Маришка ломаться не стала, только попросила кого-нибудь сбегать за лютней. Отослали юркого мальчонку: тот обернулся минуты в три, казалось, даже не запыхавшись. Осторожно и бережно, как величайшее сокровище, передал лютню хозяйке, и девушка, подкрутив колки, приласкала пальцами струны, отозвавшиеся нежной россыпью звуков.
Мара запела почти сразу, и органично, как дыхание, вплёлся в переливы мелодии её низкий и мягкий, будто бархатный голос:
Как следы на песке, время смоет минувшие дни —
Только память не ввергнуть в забвенье. Увижу ли снова тебя?
Без тебя мне — лишь тьма, лишь померкшие тускло огни…
Но могу ли тебя я вернуть? Ты в иные подался края.
Даже в самой глубокой ночи светят тысячи звёзд,
Только ярче их всех светит сердце моё. Я сияю во тьме,
Я горю для тебя, и лечу — ведь надежда живёт,
Я взлетаю всё выше — в заоблачный путь, что откроется мне.
Я увижу звезду, что вдруг имя моё назовёт,
Я услышу вновь голос знакомый и песню родную — твою.
Стой. Возьми мою руку. Неси меня в звёздный полёт,
Возврати мне свет солнца и ясное небо. Останься, молю.
Только — ты обернёшься со смехом в глазах, в шаге в ночь…
Мы сияли во тьме: двум огням не дано было слиться в один.
А теперь только ветер холодный несёт меня прочь,
И тот шаг до тебя — дольше жизни и выше зазвёздных глубин.
Истаял в прозрачности вечернего воздуха завораживающий голос, зашевелились, будто ото сна очнувшись, притихшие слушатели, и луг огласил одобрительный шум вкупе с дружными аплодисментами.
— Ну, дала, Маришка, — утирая глаза рукавами, растроганно промолвил староста. — Красота…
— Больно грустная песня-то, — неодобрительно заметила баба в платке.
— Грустная, да… С чего это у тебя такая вот сложилась, а, Мар? — спросил старик.
Девушка, отведя руку от постепенно затихающих струн, лишь плечами пожала:
— Вот так… сложилось. Видно, где-то звёзды так сошлись.

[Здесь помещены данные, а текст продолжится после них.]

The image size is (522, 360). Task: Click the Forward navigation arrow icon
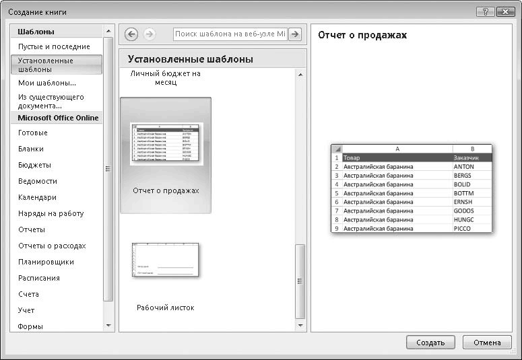149,34
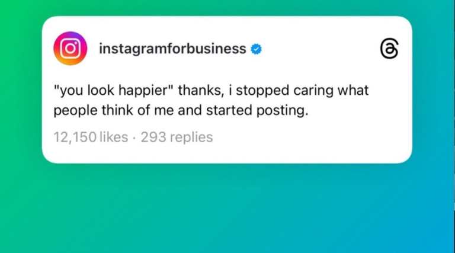Click the blue verified badge
Screen dimensions: 455x253
point(256,49)
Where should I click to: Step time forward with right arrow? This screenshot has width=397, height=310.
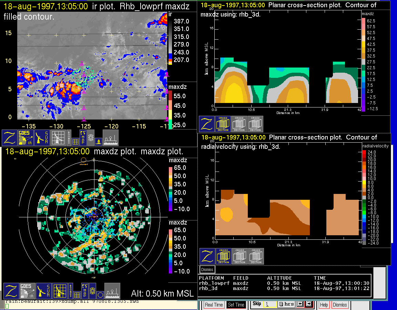point(309,304)
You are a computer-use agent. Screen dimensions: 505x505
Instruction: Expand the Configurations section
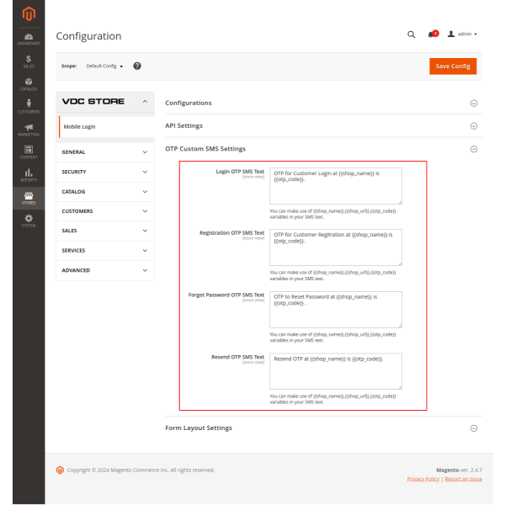tap(323, 103)
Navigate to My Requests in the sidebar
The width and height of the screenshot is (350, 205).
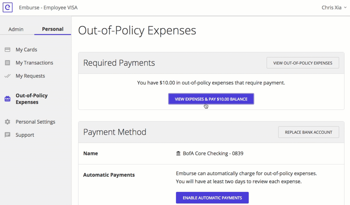(30, 76)
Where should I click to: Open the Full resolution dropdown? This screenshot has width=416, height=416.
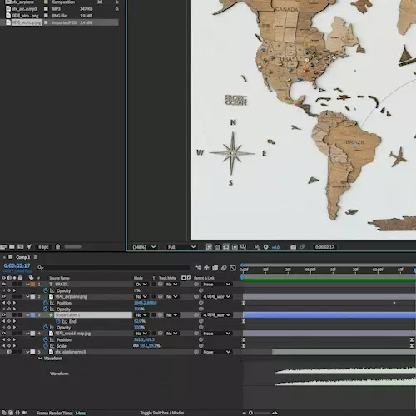click(x=181, y=247)
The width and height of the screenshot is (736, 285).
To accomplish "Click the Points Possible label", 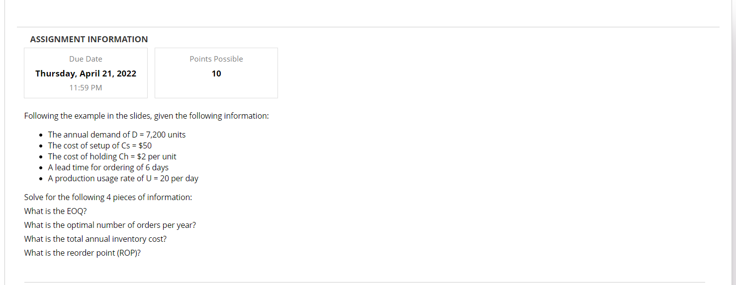I will pyautogui.click(x=216, y=59).
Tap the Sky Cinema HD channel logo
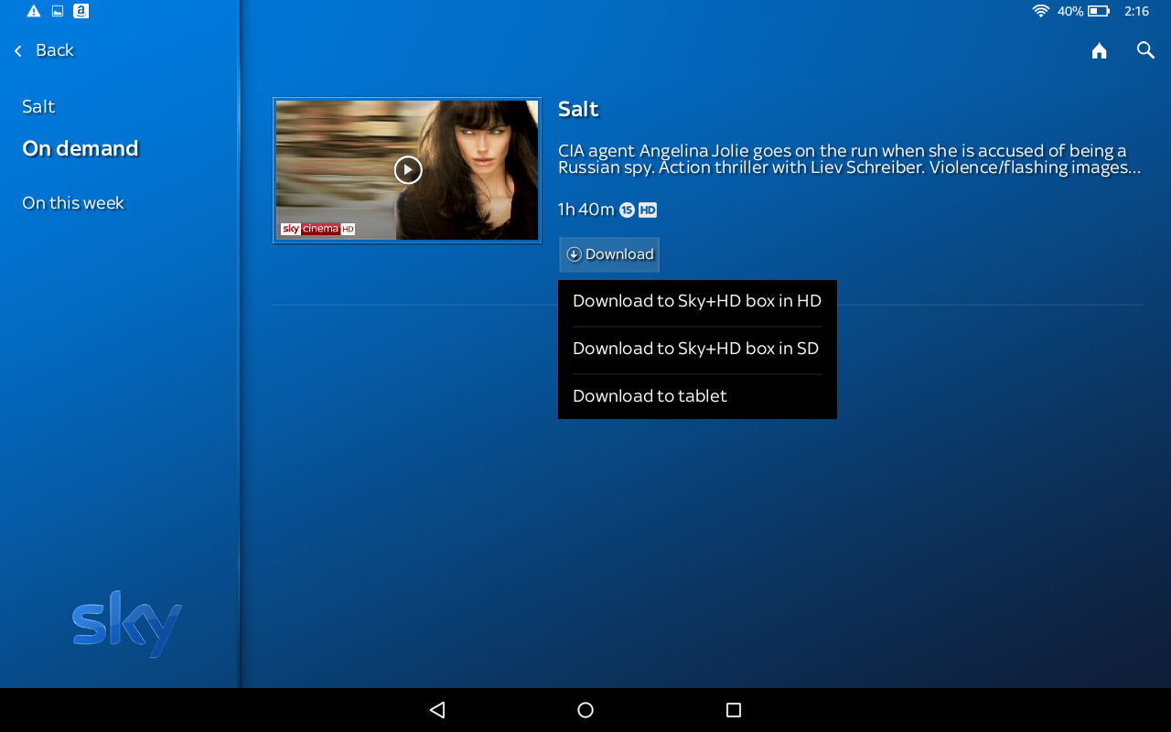The height and width of the screenshot is (732, 1171). [x=317, y=229]
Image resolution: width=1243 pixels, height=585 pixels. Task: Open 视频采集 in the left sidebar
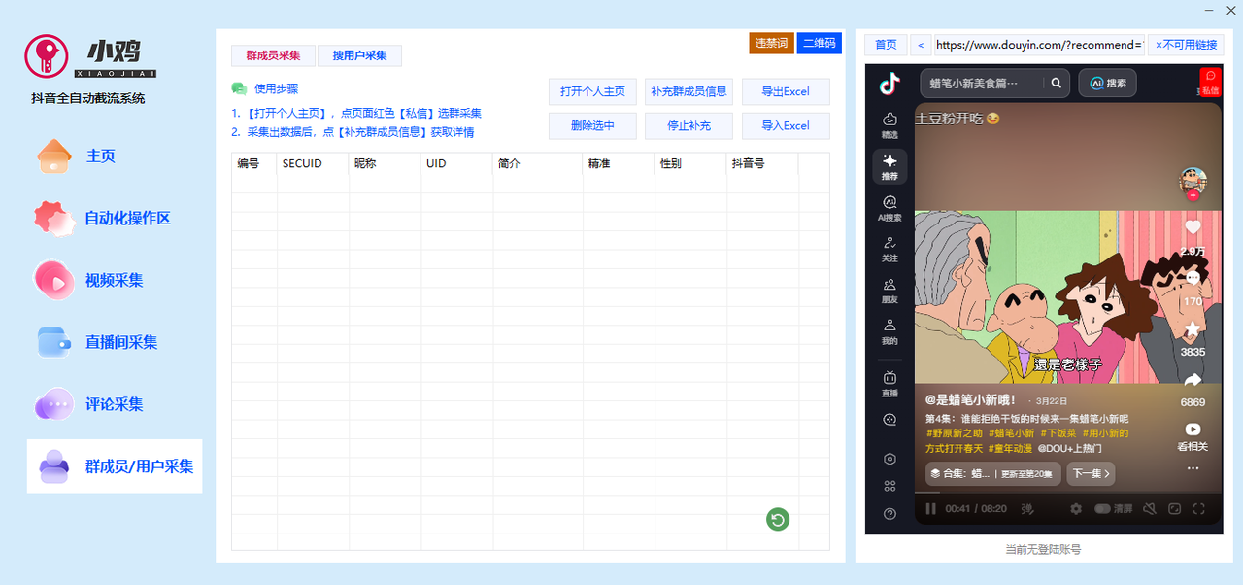click(114, 280)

Объяснение всех вполне удовлетворило — всем ведь известно, что каждый менестрель немного пророк. Мол, в колыбели его в лоб целует светлая лори музыки, и эта же самая лори потом нашептывает ему, как и когда сложить новую песнь или уже сложенную исполнить. А лори с их небес виднее, что к чему…
Когда деревенские шумно попрощались со зваными гостями, пригласив заезжать ещё, и принялись группами катить сенные валы к местам, где предполагалось ставить копны, а Звёздочка пустилась в путь, унося двоих всадников в сторону Тракта — Таша была странно задумчивой. Песнь Маришки не давала ей покоя.

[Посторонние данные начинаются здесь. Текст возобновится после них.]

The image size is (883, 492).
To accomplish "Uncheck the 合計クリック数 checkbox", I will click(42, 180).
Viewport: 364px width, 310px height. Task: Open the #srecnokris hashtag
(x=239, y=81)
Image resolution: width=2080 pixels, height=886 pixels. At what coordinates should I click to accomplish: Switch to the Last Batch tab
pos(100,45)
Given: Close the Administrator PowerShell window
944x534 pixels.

Нет, сама песня была прекрасной, достойной звучать в залах княжеских дворцов, но…
"…может, показалось? — с готовностью подсказал внутренний голос. — Ты же лишь пару раз глаза подняла…"

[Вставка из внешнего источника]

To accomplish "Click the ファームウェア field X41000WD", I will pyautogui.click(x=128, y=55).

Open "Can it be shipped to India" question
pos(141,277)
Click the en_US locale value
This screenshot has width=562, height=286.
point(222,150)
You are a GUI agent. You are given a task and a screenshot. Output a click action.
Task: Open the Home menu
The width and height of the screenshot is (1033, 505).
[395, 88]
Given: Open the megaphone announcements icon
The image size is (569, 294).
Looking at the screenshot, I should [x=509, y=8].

Таша, вздохнув, мотнула головой. В сущности, не всё ли равно? Чему быть, того не миновать… да и смысл этого пророчества, — если это пророчество, — ей всё равно понять пока не дано…
Просто…
Таша готова была поклясться, что песнь свою Мара пела, не сводя взгляда чёрных, без бликов, обсидиановых глаз с её лица.